Opinion
S.F. No. 4769.
December 15, 1908.
APPEAL from an order of the Superior Court of San Benito County, modifying a decree of divorce by directing the custody of the children to be taken from the father and given to the mother, and directing him to pay a monthly sum for their maintenance. M.T. Dooling, Judge.
The facts are stated in the opinion of the court.
William A. Bowden, for Appellant.
Gilmore Agnew, for Respondent.
In 1903 the superior court of San Benito County granted plaintiff a divorce from defendant upon the ground of his extreme cruelty. In accordance with an agreement of the parties at that time entered into, the custody of the children was given to the defendant, "subject to the further order of the court," and defendant was "required to maintain and educate them." Defendant moved with the children to the county of Santa Clara, and there remarried and continued to reside. In 1906 this plaintiff made application to the court of San Benito County to award to her the custody of the children, upon the ground that the father had proved, by reason of his cruelty to them, to be an unfit and improper person to have their charge. To this application was joined a request for an allowance of thirty dollars per month for their maintenance. The probation officers of Santa Clara County at about the same time had taken charge of the children and placed them temporarily in the Orphans' Home at San Jose, their father having been arrested for cruelty to them.
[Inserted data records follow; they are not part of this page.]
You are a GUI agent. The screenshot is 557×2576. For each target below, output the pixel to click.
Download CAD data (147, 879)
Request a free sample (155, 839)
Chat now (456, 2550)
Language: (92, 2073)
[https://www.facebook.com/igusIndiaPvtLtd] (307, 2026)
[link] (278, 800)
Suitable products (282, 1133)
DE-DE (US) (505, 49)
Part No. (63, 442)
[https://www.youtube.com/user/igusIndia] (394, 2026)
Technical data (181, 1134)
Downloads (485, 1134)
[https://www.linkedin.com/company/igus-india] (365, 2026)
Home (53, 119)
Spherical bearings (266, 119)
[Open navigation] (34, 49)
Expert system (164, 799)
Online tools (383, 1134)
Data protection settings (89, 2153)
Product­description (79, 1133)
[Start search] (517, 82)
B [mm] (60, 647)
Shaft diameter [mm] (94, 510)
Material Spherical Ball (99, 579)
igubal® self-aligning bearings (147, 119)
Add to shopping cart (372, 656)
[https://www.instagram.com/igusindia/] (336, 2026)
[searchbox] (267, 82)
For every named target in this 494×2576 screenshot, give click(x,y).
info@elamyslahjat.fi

These matters were disclosed in evidence before the superior court of San Benito County at the hearing of this application, with further testimony of the cruelty which the father had practiced upon the children. The court then made its order in accordance with the prayer of the petition. Upon appeal the contention is made that the order decreeing payment of a monthly sum for the maintenance of the children was in excess of the jurisdiction of the court, and therefore void, because in the original judgment and decree in divorce no provision had been made for such maintenance, and there was no reservation of the right to make such provision in the future. This contention, however, is contrary to the facts. By the agreement of the parties, adopted by the court, the wife did relinquish any claim to maintenance or support for herself, but she did not attempt to do this upon behalf of her children, and if she had done so the act would have been nugatory. A wife may abandon or forfeit her own claims to be supported by or from the estate of her divorced husband, but she cannot forfeit or abandon the claims of the children. (Ex parte Gordan, 95 Cal. 374, [30 P. 561].) Moreover, the decree of divorce distinctly imposed upon the father the duty "to maintain and educate the children." So that the decree is not, as appellant contends, silent upon the matter.
This court had occasion, in the recent case of Harlan v. Harlan, ante, p. 341, [ 98 P. 32], to consider the question of the power of the court in cases such as this. The authorities are there reviewed, and the conclusion reached and expressed that the court has power to make future provision for the children's care, custody, education, and maintenance, as was done in this case.
It is made to appear that an application for letters of guardianship of the persons of these neglected children was pending in the superior court of the county of Santa Clara at the time the order here appealed from was made by the superior court of San Benito County. Upon this appellant bases an argument to the effect that the superior court of Santa Clara County had acquired jurisdiction and that the superior court of San Benito County was, therefore, without power to act. To this proposition is sought to be applied the case of Younger v. Younger, 106 Cal. 381, [39 P. 779]. The Younger case is not in point. In the Younger case the custody of an infant child, by the decree of divorce had been awarded to the mother. With her consent the child was subsequently regularly adopted by its grandfather, and this court held that such adoption so changed the status of the child that the superior court lost jurisdiction to modify its decree relative to the custody. Such is not the situation here presented. Manifestly, the application for guardianship in the superior court of Santa Clara County was for the sole purpose of sheltering and harboring the children until some permanent arrangement could be perfected for their care and custody. No letters of guardianship had been issued. The superior court of San Benito County was, therefore, not without jurisdiction to proceed.
The order appealed from is, therefore, affirmed.
Lorigan, J., and Beatty, C.J., concurred.